*ACTIVITY*
Search the data for the string "Switch" and gather each line it is in.

Top of SUPPLIED MATERIAL

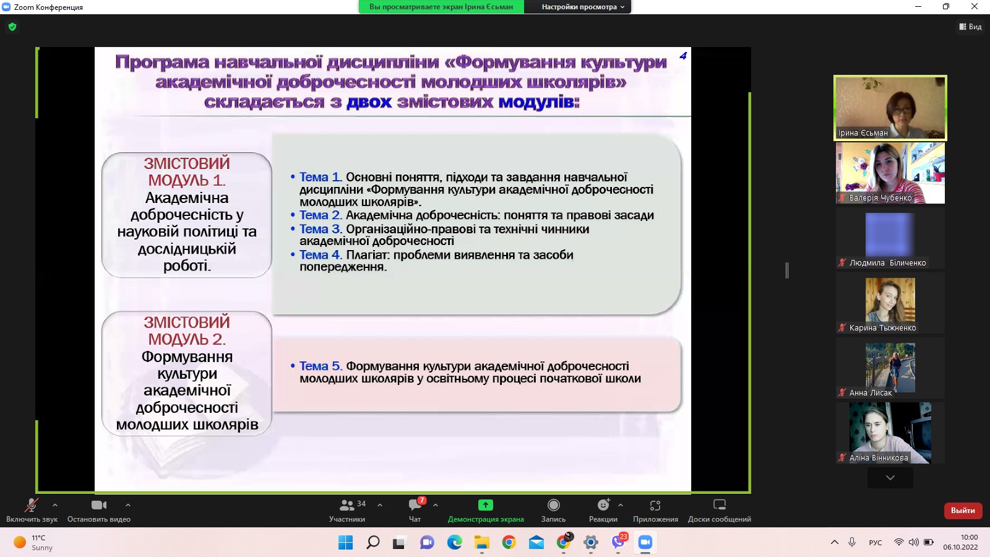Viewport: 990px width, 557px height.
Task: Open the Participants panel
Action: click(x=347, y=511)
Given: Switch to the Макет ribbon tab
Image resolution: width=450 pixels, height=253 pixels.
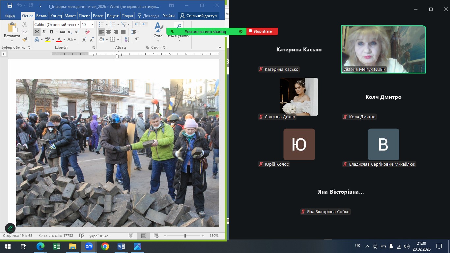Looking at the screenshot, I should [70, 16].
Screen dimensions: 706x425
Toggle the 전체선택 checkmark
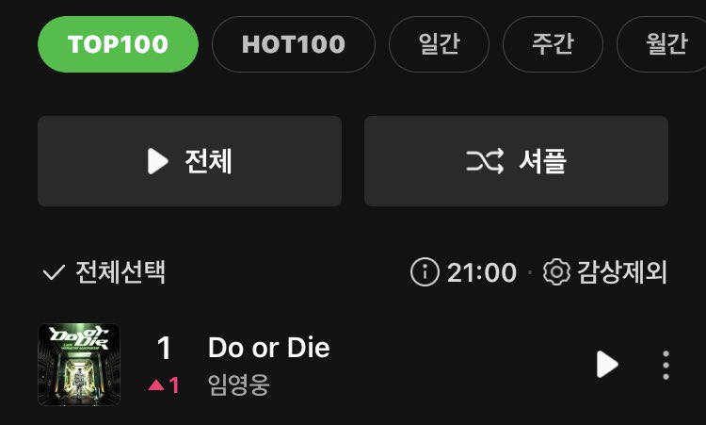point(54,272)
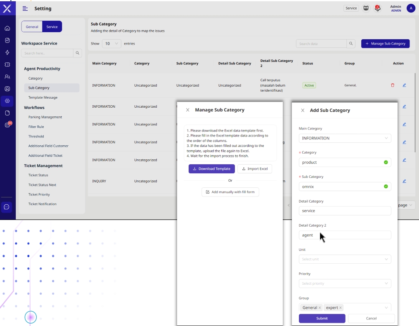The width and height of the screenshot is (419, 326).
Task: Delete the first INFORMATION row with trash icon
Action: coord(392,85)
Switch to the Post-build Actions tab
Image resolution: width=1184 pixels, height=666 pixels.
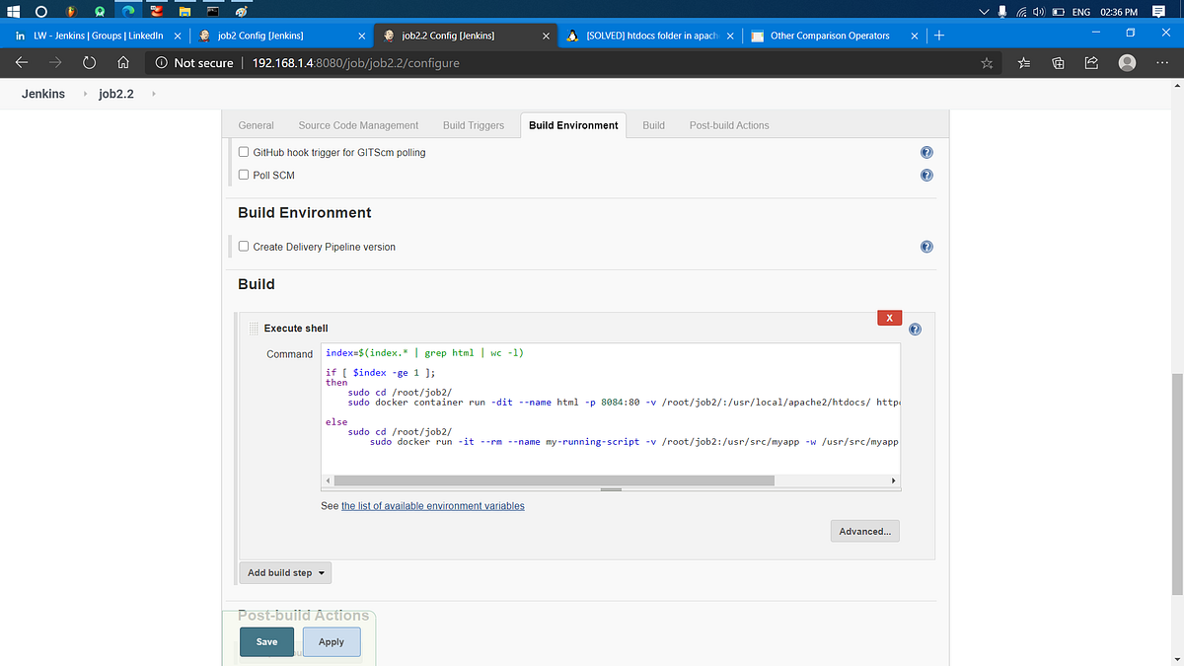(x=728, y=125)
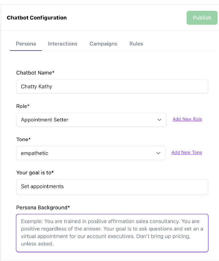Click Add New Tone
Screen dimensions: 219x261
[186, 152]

Bottom of SUPPLIED MATERIAL
Top of SUPPLIED MATERIAL

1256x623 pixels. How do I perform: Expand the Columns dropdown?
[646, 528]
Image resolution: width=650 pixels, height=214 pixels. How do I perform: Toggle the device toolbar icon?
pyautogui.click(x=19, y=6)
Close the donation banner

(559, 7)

Bottom of SUPPLIED MATERIAL

*ANSWER BOX*
Given: Switch to the Макет ribbon tab
Switch to the Post-build Actions tab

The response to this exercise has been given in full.